Llegamos a un punto seguro. La brigada empieza a preparar sus machetes y picos para ir a la parte alta del bosque. “Acá ya no nos puedes acompañar, es muy riesgoso”, me dicen.

“Ojalá que esto haga consciencia de nuestra labor, ya viste cómo están dejando el bosque, se lo están acabando. Ya viste cómo se escuchan las motosierras, cómo se benefician y se coluden autoridades con esos criminales. Ojalá la gente haga consciencia y nos apoyen, pero más las autoridades, que hagan consciencia”, concluye el jefe de la brigada.

Nos despedimos, y yo subo a otra camioneta. Vamos camino abajo, rumbo al centro de Topilejo. En el trayecto, una camioneta parece sospechosa, se nos acerca. Quienes vamos en el otro vehículo nos ponemos alerta. Se escucha el cortar de cartuchos. Las armas, empuñadas con fuerza en las manos de quienes ahí viajamos, están quietas. La camioneta se sigue de largo, nos rebasa por la orilla. Las miradas de los hombres que la manejaban era de descontento. La tensión se acumula. Metros más adelante un automóvil está parado a la mitad del camino. Los cartuchos se vuelven a escuchar. El conductor reduce la velocidad, miramos hacia la izquierda:

–Qiubo, ¿qué andan haciendo? – dice alguien desde la camioneta a dos hombres que están recogiendo pedazos de leña.

–Aquí, nomás – responden.
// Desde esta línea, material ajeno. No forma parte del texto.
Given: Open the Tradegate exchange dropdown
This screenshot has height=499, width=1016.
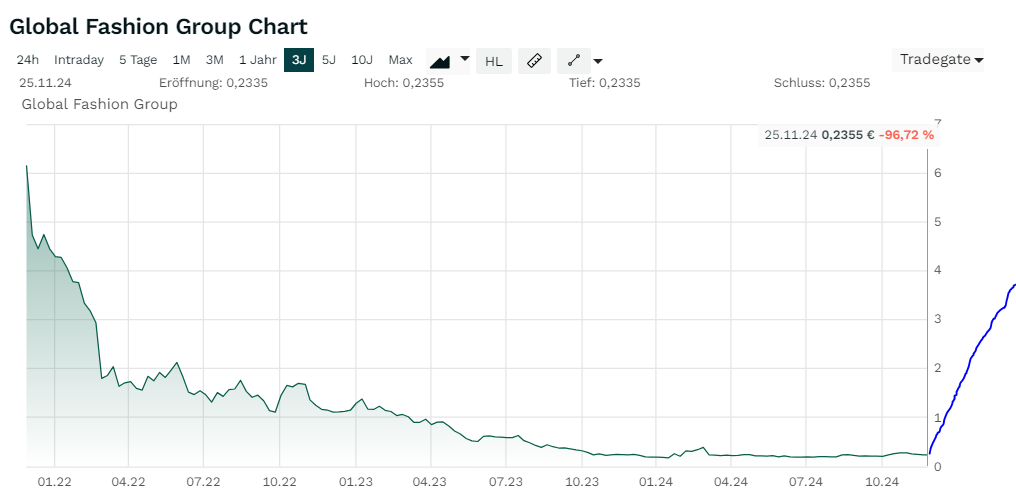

Sus rostros también se ven con miedo.

–Está bueno, ahí nos vemos luego– les dicen. Se despiden. Seguimos nuestro camino.

–Esa era gente del pueblo, no todos son malos, pero hay que estar alerta, que en esto se nos puede ir la vida – me dice el conductor. Seguimos el camino en silencio.

“Y así son todos los días, cada segundo cuenta”, enfatiza.